Small and micro-level pharmaceutical units in Telangana are on the brink of closure as the deadline to implement the revised Schedule M approaches, warned Ram Babu, president of the Telangana chapter of the Indian Drug Manufacturers’ Association (IDMA). The updated Good Manufacturing Practices (GMP) mandate significant financial and infrastructure upgrades—an overwhelming burden for many small-scale units.

While over 600 small-scale manufacturers operate in the state, none are direct IDMA members. Around 100 units from the MSME sector are part of the Telangana IDMA. To support them, the association is conducting training programmes to help units transition toward compliance.

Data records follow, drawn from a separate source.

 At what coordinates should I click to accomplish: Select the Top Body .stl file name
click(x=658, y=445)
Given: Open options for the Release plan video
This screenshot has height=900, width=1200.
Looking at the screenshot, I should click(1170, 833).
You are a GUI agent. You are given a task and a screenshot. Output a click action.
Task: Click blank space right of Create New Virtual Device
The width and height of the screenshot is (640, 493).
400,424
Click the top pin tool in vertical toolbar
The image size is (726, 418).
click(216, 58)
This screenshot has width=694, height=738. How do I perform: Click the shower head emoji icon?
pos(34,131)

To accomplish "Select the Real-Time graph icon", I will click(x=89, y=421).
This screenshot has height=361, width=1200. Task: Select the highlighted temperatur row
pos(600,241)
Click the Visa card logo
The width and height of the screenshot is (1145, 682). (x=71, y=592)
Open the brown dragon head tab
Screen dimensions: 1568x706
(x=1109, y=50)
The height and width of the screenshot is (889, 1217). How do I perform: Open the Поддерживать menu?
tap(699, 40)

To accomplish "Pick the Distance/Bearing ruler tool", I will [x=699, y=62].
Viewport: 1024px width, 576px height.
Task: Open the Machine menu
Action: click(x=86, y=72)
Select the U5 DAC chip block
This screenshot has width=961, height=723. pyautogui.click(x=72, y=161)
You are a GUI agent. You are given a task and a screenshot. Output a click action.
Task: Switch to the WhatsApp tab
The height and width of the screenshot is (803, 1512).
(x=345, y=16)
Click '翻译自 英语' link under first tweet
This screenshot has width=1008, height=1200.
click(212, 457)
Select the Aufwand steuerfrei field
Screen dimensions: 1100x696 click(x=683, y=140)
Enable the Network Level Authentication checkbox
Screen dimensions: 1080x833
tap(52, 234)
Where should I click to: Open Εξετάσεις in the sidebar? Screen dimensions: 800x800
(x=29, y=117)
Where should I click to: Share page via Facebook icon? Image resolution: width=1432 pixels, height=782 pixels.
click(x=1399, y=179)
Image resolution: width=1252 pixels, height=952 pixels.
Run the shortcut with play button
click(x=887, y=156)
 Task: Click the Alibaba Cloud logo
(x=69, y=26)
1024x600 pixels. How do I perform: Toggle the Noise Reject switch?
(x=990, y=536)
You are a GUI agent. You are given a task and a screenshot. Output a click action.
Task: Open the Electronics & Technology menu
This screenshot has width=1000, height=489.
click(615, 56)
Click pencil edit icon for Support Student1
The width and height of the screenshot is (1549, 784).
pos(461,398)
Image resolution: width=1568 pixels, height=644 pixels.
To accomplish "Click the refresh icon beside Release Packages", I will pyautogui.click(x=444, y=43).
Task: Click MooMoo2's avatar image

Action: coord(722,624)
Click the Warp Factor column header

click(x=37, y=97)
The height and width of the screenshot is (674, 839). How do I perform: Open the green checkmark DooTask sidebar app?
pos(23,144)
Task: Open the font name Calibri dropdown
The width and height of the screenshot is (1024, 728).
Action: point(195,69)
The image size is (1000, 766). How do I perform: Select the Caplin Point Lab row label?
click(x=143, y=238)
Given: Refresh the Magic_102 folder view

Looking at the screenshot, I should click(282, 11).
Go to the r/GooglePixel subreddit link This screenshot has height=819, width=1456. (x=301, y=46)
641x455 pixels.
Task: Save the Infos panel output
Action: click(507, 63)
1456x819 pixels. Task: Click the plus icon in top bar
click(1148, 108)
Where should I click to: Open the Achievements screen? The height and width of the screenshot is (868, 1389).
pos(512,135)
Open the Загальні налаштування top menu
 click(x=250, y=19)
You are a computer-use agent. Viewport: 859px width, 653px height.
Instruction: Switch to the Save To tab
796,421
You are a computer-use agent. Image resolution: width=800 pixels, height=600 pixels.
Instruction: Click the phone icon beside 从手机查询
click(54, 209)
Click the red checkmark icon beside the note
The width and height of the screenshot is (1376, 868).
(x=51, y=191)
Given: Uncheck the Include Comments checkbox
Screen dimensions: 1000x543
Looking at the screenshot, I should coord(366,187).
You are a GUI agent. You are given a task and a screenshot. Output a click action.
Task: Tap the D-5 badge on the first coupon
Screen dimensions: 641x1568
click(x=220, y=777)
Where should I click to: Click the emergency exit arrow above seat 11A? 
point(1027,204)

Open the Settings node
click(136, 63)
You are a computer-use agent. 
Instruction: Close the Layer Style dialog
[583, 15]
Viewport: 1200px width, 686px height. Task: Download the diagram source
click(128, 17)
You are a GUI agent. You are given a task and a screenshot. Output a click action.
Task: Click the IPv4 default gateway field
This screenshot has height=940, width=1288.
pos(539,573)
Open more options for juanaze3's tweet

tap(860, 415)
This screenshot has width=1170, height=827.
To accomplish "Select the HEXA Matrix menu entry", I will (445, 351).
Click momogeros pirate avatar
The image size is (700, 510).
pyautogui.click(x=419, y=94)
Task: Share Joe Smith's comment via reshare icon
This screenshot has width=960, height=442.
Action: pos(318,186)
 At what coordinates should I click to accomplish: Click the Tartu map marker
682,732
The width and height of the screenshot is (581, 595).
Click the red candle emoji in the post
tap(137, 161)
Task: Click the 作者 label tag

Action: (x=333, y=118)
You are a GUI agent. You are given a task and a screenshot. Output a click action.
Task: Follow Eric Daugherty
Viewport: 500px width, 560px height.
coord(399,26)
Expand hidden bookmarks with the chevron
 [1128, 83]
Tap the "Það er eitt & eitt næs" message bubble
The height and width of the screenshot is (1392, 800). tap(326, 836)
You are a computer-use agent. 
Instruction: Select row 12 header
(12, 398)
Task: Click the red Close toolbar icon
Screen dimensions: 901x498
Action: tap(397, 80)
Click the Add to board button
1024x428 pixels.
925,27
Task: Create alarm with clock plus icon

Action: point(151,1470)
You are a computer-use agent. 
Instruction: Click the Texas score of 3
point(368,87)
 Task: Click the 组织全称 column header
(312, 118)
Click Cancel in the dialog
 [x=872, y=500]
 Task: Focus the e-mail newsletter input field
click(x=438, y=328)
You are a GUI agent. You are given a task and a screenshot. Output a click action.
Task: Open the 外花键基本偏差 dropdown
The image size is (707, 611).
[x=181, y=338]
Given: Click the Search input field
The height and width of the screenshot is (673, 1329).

Babu stated that without a one-year extension from the Centre, most units would be forced to shut shop due to prohibitive upgrade costs. Though exact data is unavailable, the state drug controller informed IDMA that about 70% of medium-scale firms have expressed willingness to comply by submitting Form A to CDSCO.

To address sector-specific challenges, IDMA plans to form internal committees to assess unit readiness and provide tailored support. However, Babu remained firm that without an extension, closures are inevitable.

An important meeting with DCGI Dr. Rajeev Singh Raghuvanshi is scheduled for August 8 in New Delhi, where key pharma associations—including FOPE and CIPI—will present MSME concerns and may seek a formal extension.

J Raja Mouli, former Telangana IDMA president, voiced hope that collective industry feedback would help secure a deadline extension. FOPE president Harish K Jain confirmed participation and said he would support an extension if his members demand it, despite his personal reservations.

Meanwhile, J. Jayaseelan, chairman of Tamil Nadu IDMA, said their state unit would meet the DCGI separately, continuing regular consultations to communicate industry-wide issues.

With financial constraints and regulatory pressures mounting, the next few weeks may prove decisive for Telangana’s small-scale pharma manufacturers.